Pride (In the Name of Self-Love)
Feb 18th, 2008 at 6:15 pm by Susie
This is the second time Michelle Obama has said something really dumb (the first being her quote that “she’d have to think about it” when asked if she would work to support Clinton if she won the nomination.)
This one’s a lot more serious.
This will really turn a lot of people off. For somebody who held a highly-paid PR job, she doesn’t seem to have a clue about how things sound. Someone has to tell her this is a whole new ballgame, especially when the famously sharp Sasha Issenberg is covering her on the campaign trail. Look what he caught her saying today:
MILWAUKEE — So what did Michelle Obama think of the United States before her husband decided he wanted to run the place?
“For the first time in my adult life, I am proud of my country,” she told a Milwaukee crowd today, “because it feels like hope is making a comeback.”
Those are words that will come back to haunt her.
It’s almost impossible to control the surrogates on the campaign trail, because they always seem to think the candidate isn’t aggressive enough and decide to throw a few bombs. It’s even more difficult when the person shooting off his or her mouth is the candidate’s spouse. (As Hillary Clinton can tell you.)

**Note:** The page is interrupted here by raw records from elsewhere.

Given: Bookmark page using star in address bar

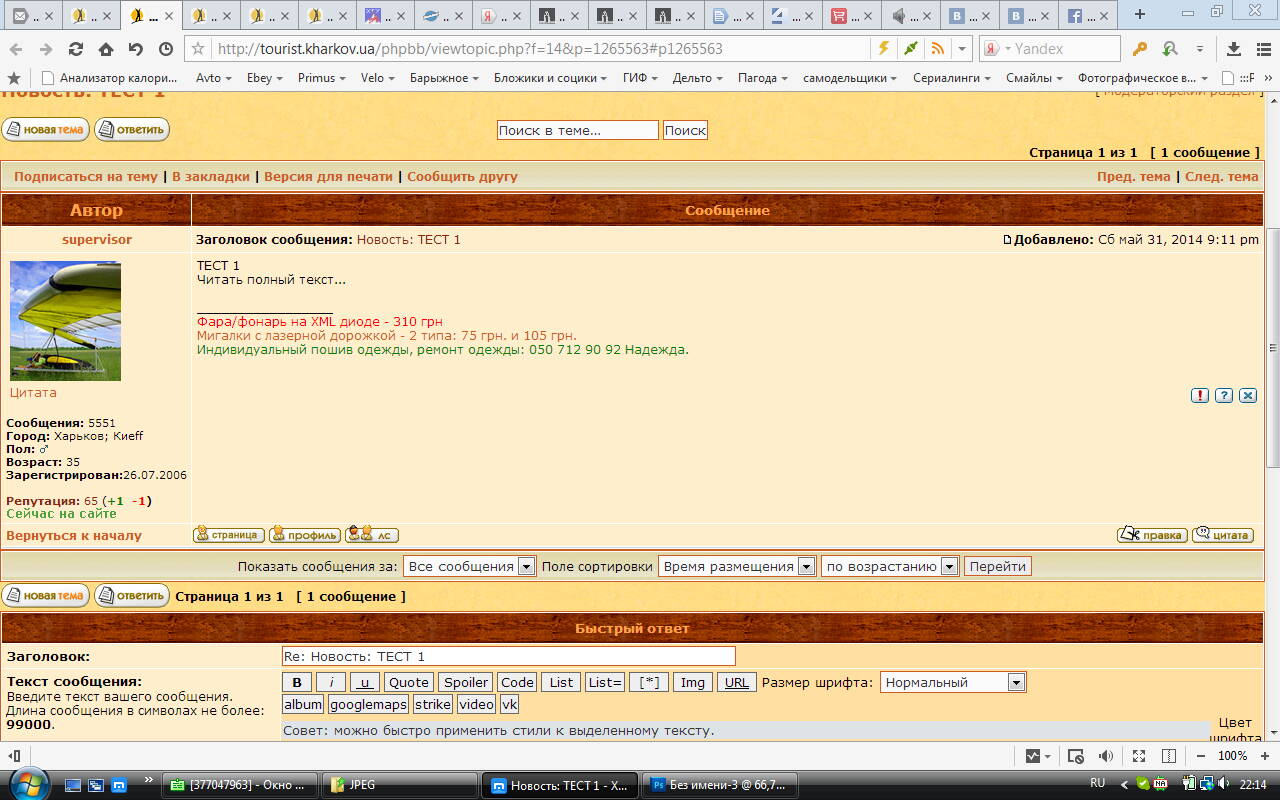Looking at the screenshot, I should click(x=198, y=49).
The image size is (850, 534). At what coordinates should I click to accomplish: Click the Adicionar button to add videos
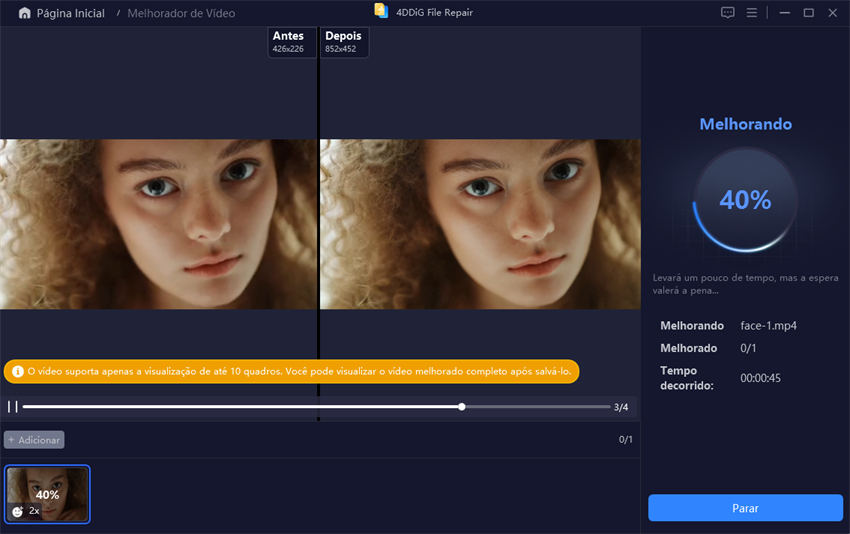35,440
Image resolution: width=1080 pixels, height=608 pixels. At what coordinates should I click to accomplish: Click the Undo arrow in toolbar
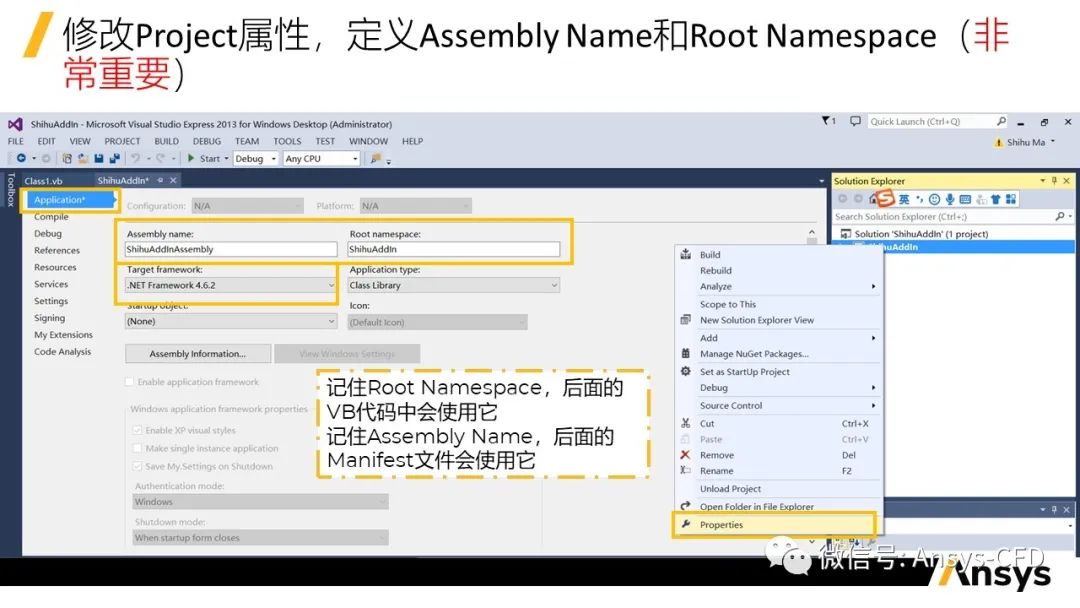pos(134,158)
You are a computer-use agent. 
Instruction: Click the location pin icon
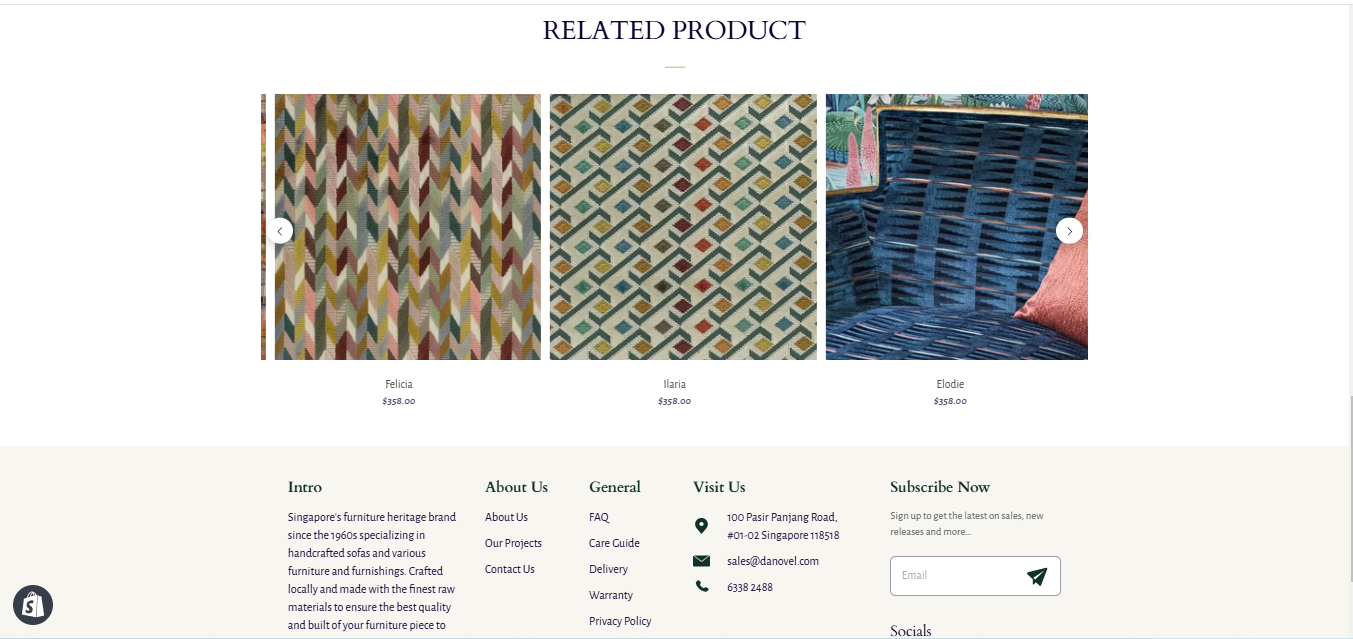pos(701,526)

Voters aren’t into nuance. They just know when it sounds like someone’s attacking their country, and the Republicans will take every opportunity to remind them.
UPDATE: Ew. It’s up on Drudge. Now I feel icky. Here’s the entire quote in context:
“What we have learned over this year is that hope is making a comeback. It is making a comeback. And let me tell you something — for the first time in my adult lifetime, I am really proud of my country. And not just because Barack has done well, but because I think people are hungry for change. And I have been desperate to see our country moving in that direction and just not feeling so alone in my frustration and disappointment. I’ve seen people who are hungry to be unified around some basic common issues, and it’s made me proud.”

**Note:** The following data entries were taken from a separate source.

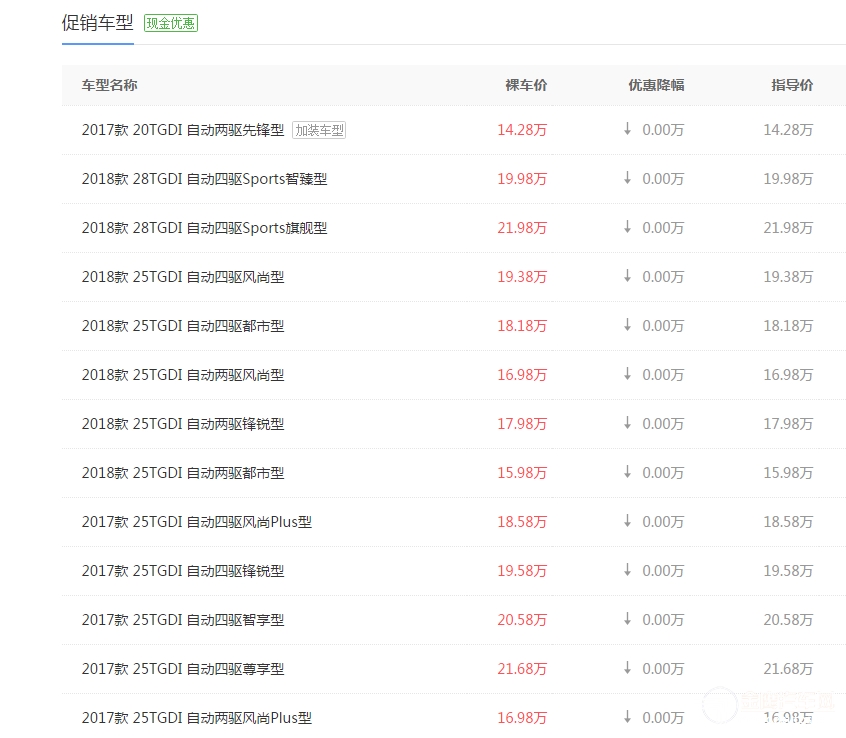Select 2018款 28TGDI 自动四驱Sports旗舰型 model
This screenshot has width=846, height=738.
pos(204,228)
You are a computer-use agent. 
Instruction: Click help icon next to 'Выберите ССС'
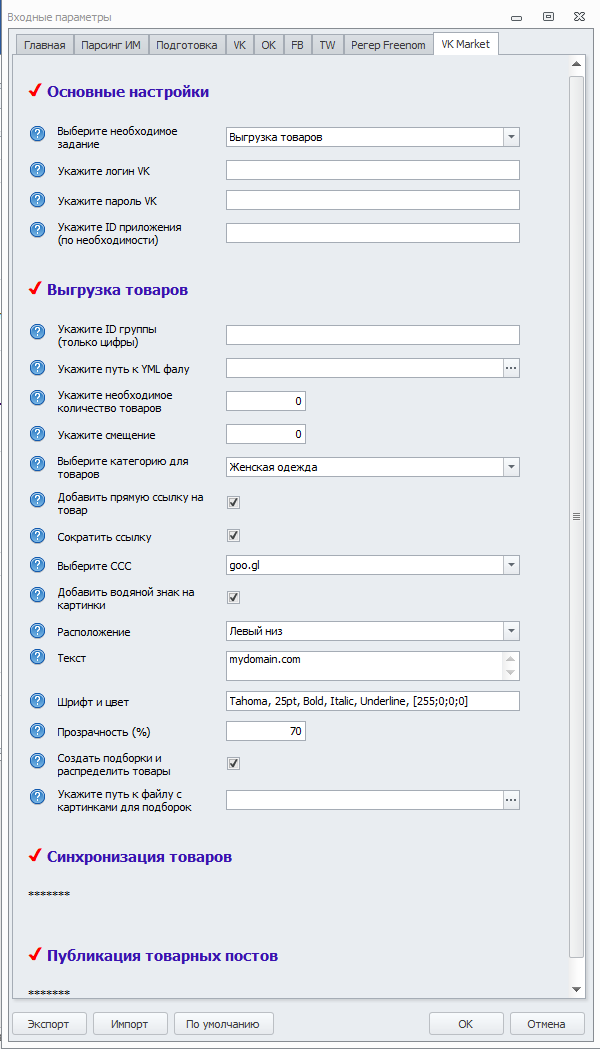(x=38, y=565)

The thing that makes it so difficult to run for office is, you have to learn to think like a movie critic. You know how the PR companies will take a totally negative review and pull a phrase out of context? i.e. “I can’t believe the director made this piece of crap after doing a spectacular accomplishment like __________.” The quote becomes “Spectacular accomplishment!”
Whoever vetted her speech should be canned.

Come on, Susie, I haven’t felt proud of my country in a very long time. I love my country and my community, and I do what I can to improve it, but the list of shameful things that we’ve been engaged in as a country is depressingly long. I don’t think you want to be adding fuel to the right-wing intolerance machine that has given us flag-burning legislation and “America love it or leave it”.
What she said might not sell very well in many parts, but I say “Right on, Michelle. Let’s have an America we can truly be proud of.”
Yeah, but you can’t come out and SAY that on the campaign trail. The movie reviewer analogy is a good one. “Barrack’s wife hates America!” Great. Very stupid, shouldn’a said it.
Granted, she probably should have been a little more aware that a partial clip of her statement would be picked up as a Republican talking point, but it will take a hell of a lot more than that one statement to undo the distaste that George Bush leaves in people’s mouths each day that he remains in office. There are an awful lot of voters who feel just the same as she does. They want America back.
As an American Indian, I’m one of the most cynical people regarding the actions of the US government - but the government is not “my country”. My country is my friends, family, neighbors - it’s millions of people who, even prior to Barack Obama announcing his candidacy, worked hard to reject sexism, racism, classism - a whole host of isms. I can think right off the top of my head of dozens of times as an adult (I’m the same age as Ms. Obama) that I was proud of “my country”.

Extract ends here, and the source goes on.